The expanded programme pairs drone coverage with emerging technology. Surf Life Saving NSW will trial at least two new artificial intelligence systems over summer 2026-27, applying automation to improve shark detection accuracy and speed.

The long-term ambition is to make autonomous drone operations standard practice at NSW beaches, with regulatory work underway with the Civil Aviation Safety Authority to enable daily automated flights launching from surf club rooftops and purpose-built infrastructure.

Photo Credit: Surf Life Saving NSW

The funding also allows Surf Life Saving NSW to upgrade its remote pilot and operating facilities and build the capacity needed to deploy new technology at scale as it becomes available.

Surfing NSW President Lusus Townsend welcomed the expanded coverage. “This is a win for surfer safety all along our coast, with increasing coverage across more beaches, for more hours, and more days of the year,” Townsend said. “Aerial shark surveillance is helping to make surfing as safe as it can be for our thousands of surfers along the NSW coast.”

Daily drone patrols come to Coogee

For Coogee Beach regulars, the programme’s start on 1 July means drone patrols will be overhead from sunrise through to sunset every day, including winter months when beach usage drops but ocean activity — including surfing, diving and open water swimming — continues year-round.
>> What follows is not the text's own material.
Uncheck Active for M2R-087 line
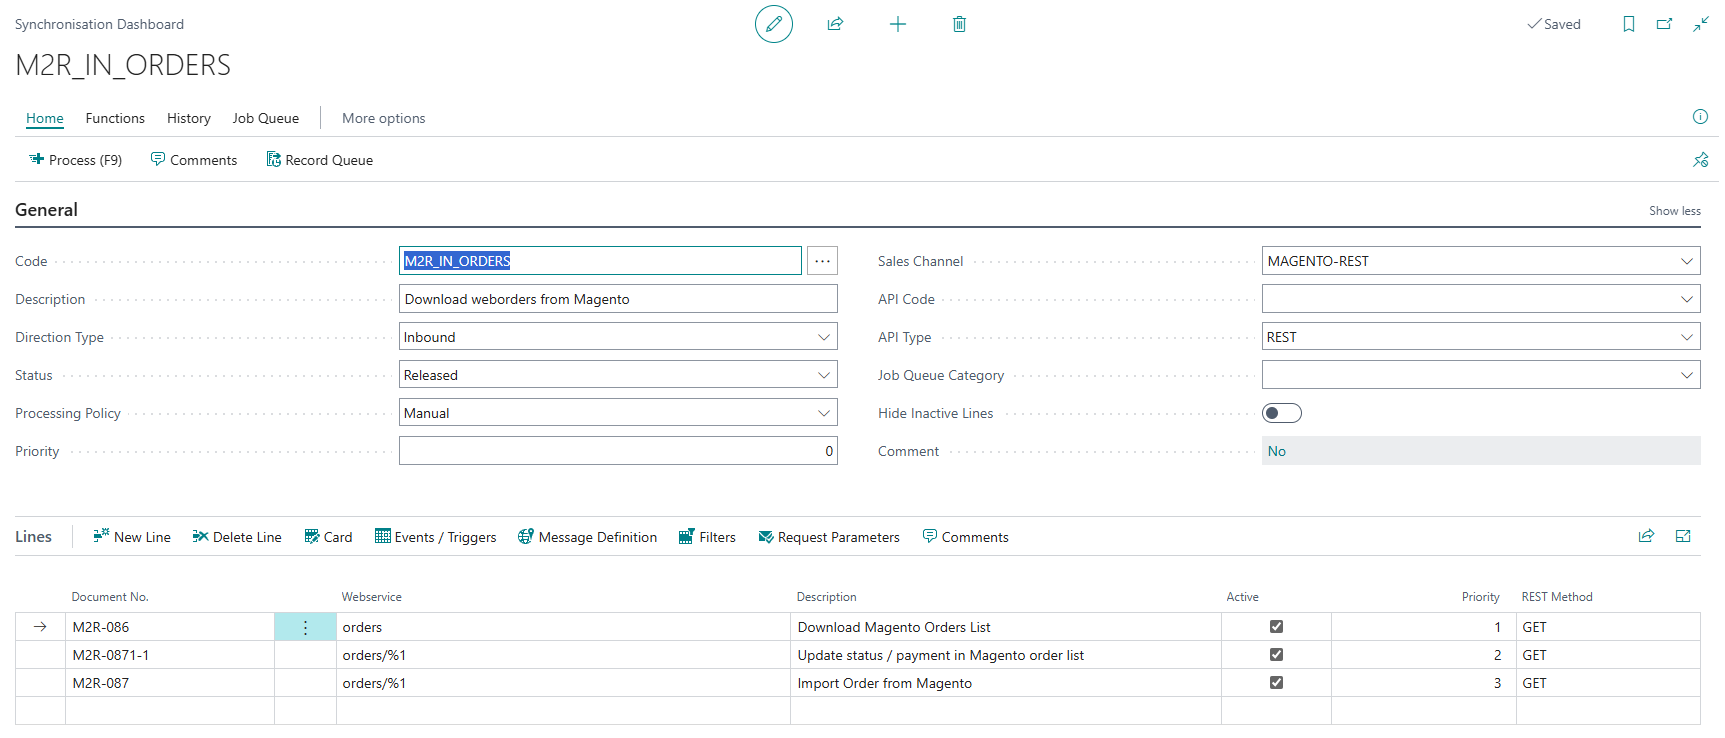1725x738 pixels. pos(1276,683)
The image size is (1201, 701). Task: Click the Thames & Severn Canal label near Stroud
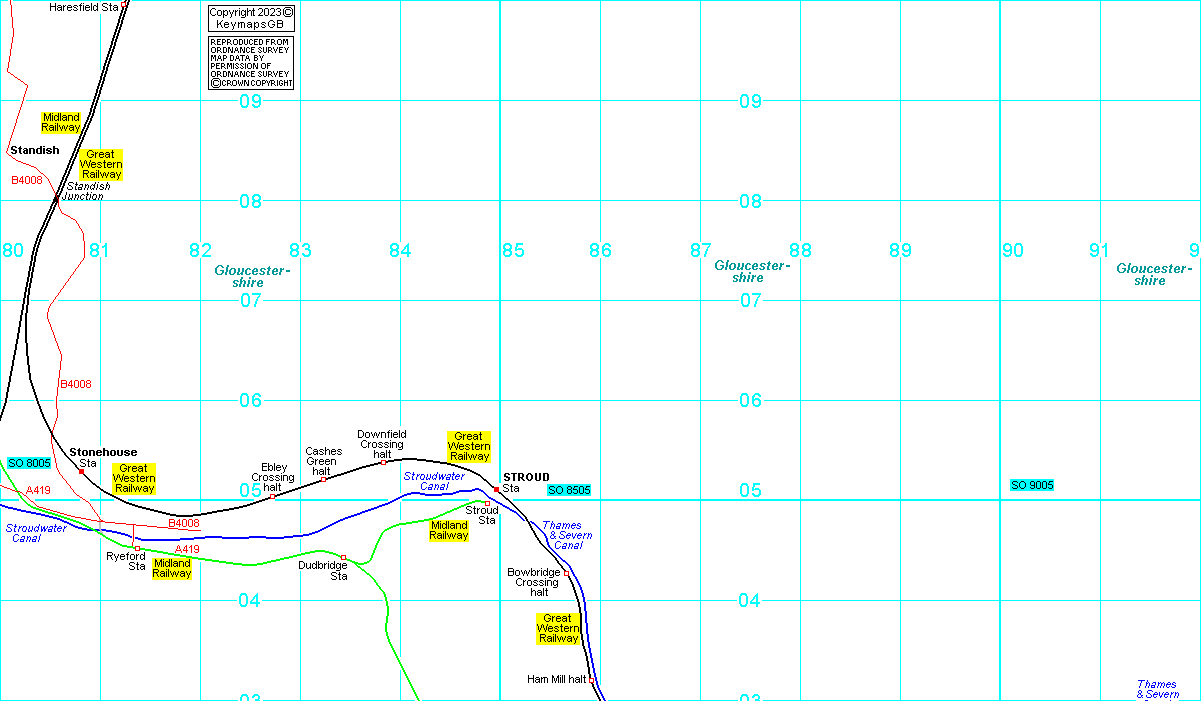(567, 535)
The $34 million expansion brings the total investment in NSW’s Shark Mitigation Program to more than $120 million over the next two years. While drones have limitations including weather conditions, visibility constraints and battery life, they remain the most scalable and cost-effective broad-coverage surveillance tool currently available for coastal shark monitoring.

Beach users are encouraged to check SharkSmart for near-real-time information on shark sightings and tagged shark detections.